The recovery of travel is thought to also come with a third challenge – a risk. To understand the risk, let’s go back in time to March. The pandemic had just hit a significant portion of the travel world, and airlines had to immediately cancel many of their flights. At that time many airlines were looking to retain as much cash as possible so to help them through the forecast recession with next to zero revenue. Airlines were providing travelers with a “voucher” for future use. In some cases, where governments stepped in to require airlines to offer a refund, they could have in addition proposed a voucher with potentially more favorable terms (from a technical perspective – this could be captured as an Unused Tickets). Instructions for reclaiming the vouchers could have sometimes referred the travelers to the airline’s web site.

The risk of business travelers receiving vouchers directly from the airlines is that they could reclaim it directly with the airlines. In such case the flight will likely not be monitored by the TMC and the Travel Manager will many times not have visibility to the fact that it is happening. This puts the company and its travelers at risk in terms of ensuring the traveler’s safety bypassing a Duty of Care. It is intimidating to think of a scenario of a (positive) quick travel recovery where hundreds of flights unfortunately happen off-program/off-channel by travelers directly re-using vouchers with airlines, and then a second/third wave of COVID-19 hitting and endangering company’s travelers, without the company even being aware that the travelers are on trip.

Beyond the risk of safety and security, there is also a slight but potential risk of improper or even dishonest use of the voucher – for their own personal trips. This could even happen by travelers who have been let go by the company and have not “returned” their voucher to their manager upon their leaving.

Not all TMCs are able to provide visibility into such direct off-program use of vouchers, which may be putting their clients at such risk. Travel Managers may need to seek technology help from one of their TMC’s partners, or from a 3rd party provider.

Phase 3: Air travel is back

Ultimately, travel will be back. It might take longer than we would have hoped, it will almost certainly be a bumpy ride. It might be at a lower level than in 2019. But it will be back.
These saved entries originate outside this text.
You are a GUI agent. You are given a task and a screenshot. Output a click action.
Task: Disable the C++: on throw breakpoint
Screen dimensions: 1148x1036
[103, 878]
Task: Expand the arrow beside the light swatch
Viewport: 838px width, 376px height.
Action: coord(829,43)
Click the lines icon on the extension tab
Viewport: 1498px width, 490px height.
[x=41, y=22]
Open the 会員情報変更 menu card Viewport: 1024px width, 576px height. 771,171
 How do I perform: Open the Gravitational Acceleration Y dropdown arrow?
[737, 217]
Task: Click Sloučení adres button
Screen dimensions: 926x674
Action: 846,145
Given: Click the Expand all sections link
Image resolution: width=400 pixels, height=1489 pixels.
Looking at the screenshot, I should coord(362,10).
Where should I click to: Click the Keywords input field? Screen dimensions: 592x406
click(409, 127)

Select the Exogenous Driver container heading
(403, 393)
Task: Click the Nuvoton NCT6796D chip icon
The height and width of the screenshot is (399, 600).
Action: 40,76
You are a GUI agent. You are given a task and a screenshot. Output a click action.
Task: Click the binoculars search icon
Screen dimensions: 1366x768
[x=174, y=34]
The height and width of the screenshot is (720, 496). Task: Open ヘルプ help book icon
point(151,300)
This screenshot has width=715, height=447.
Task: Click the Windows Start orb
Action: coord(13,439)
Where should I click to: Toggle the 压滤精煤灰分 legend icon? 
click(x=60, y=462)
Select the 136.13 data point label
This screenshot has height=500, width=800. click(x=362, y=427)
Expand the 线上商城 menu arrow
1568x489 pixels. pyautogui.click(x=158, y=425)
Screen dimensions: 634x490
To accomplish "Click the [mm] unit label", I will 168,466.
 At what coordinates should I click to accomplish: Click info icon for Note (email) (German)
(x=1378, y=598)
And with that, much of the Unused Tickets would have been used, hence visibility would no longer be a significant challenge, nor would be the risk of their off-program utilization.

With flights back to normal, the airlines would no longer be expected to hold off on expiration of Unused Tickets. With a large volume of these tickets created due to the canceled March-April flights will now reach its expiration date, likely somewhere in 2021. And with that, the challenge of reducing expiration of Unused Tickets, is at its full relevancy. Ensuring that year-old Unused Tickets, which commonly have an expiration date set 12 months ahead – won’t end up expiring due to lack of visibility, especially when there isn’t really an opportunity to exchange them for new trips. Whilst ticket expiry dates have been extended, it doesn’t change the common narrative I’m hearing day after day on exploratory calls, “I just can’t get a report to know when they [airline tickets] expire”.

Travel Managers will want to ensure that their TMCs are optimally matching Unused Tickets to new flights with which they could be utilized and exchanged.

Final thoughts

These are unique times that bring novel challenges never occurring before at such a scale. Will the future pan out as I captured it above, and entail the challenges that I’ve portrayed? Some will likely materialize while the rest will likely unfold in a different way. In any case I’d like to encourage Travel Managers to invest some of their time in playing out the travel world one year ahead, and making sure they are prepared to the new challenges yet to come.